Covid-19 (New Coronavirus) Infection Clinical Trial
Official title:
Health-related Quality of Life (HRQOL) and Physical Performance in Individuals After COVID-19 Induced Hospitalisation and the Impact of a Standard Care Follow-up Program: a Longitudinal Observational Cohort Study
This study aims to observe the long-term health-related quality of life (HRQOL) and physical
performance in individuals hospitalized due to a COVID-19 infection.
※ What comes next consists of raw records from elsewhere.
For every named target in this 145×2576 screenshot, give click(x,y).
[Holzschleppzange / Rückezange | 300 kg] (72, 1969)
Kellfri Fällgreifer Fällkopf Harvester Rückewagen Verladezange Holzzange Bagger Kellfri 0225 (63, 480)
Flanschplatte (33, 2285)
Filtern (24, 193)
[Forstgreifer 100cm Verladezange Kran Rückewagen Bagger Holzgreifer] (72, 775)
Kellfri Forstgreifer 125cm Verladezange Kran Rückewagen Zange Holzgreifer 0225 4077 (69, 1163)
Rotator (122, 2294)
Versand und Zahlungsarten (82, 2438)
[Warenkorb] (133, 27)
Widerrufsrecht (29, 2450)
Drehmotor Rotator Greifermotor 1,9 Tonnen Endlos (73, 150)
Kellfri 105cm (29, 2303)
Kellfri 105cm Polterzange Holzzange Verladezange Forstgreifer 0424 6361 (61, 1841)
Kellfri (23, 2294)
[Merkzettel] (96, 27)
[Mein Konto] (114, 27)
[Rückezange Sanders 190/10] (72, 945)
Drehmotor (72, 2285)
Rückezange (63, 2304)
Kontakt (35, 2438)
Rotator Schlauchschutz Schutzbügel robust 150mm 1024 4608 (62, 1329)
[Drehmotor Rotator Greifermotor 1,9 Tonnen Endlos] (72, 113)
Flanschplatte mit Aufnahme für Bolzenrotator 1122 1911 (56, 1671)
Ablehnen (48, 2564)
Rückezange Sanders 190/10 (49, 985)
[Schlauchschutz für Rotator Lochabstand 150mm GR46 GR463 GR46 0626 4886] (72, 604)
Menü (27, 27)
Therefore, data is
extracted from a study-site standard aftercare program which has been adjusted for this
patient population. This comprehensive aftercare program includes education sessions and
physical exercise. A second aim is to observe adherence and feasibility to the program and if
indicated compare the clinical data and outcomes from patients following the program with
patients denying to participate in guided exercise and education sessions.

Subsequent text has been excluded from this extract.